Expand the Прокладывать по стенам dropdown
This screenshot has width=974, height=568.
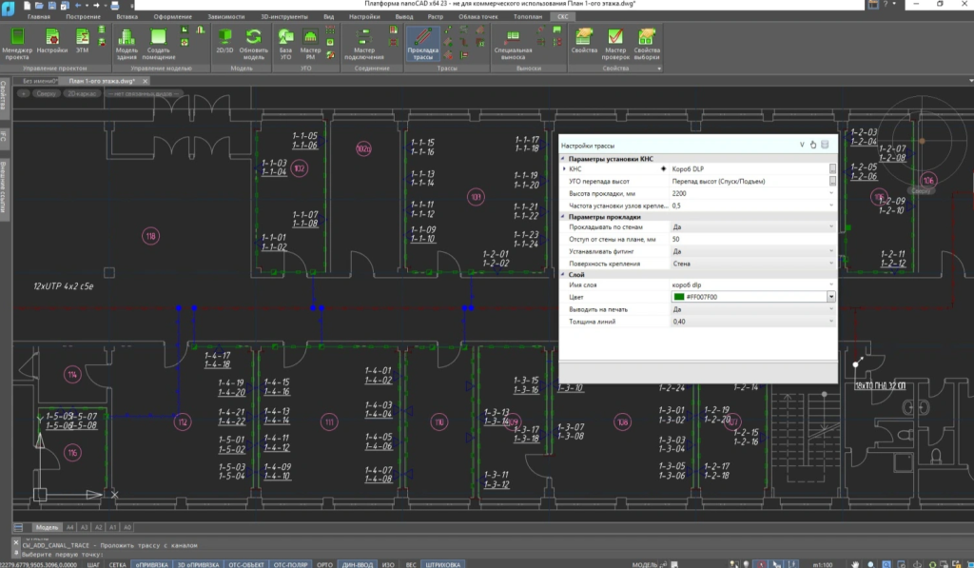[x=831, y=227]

....

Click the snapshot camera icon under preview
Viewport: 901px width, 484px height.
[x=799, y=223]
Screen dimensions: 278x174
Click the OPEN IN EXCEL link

....

■ **TASK DETAILS**: Return only the lines between the one holding "Screen dimensions: 278x174" and the one holding "Click the OPEN IN EXCEL link", inclusive, exactly as they appear above.

■ **ANSWER**:
Screen dimensions: 278x174
Click the OPEN IN EXCEL link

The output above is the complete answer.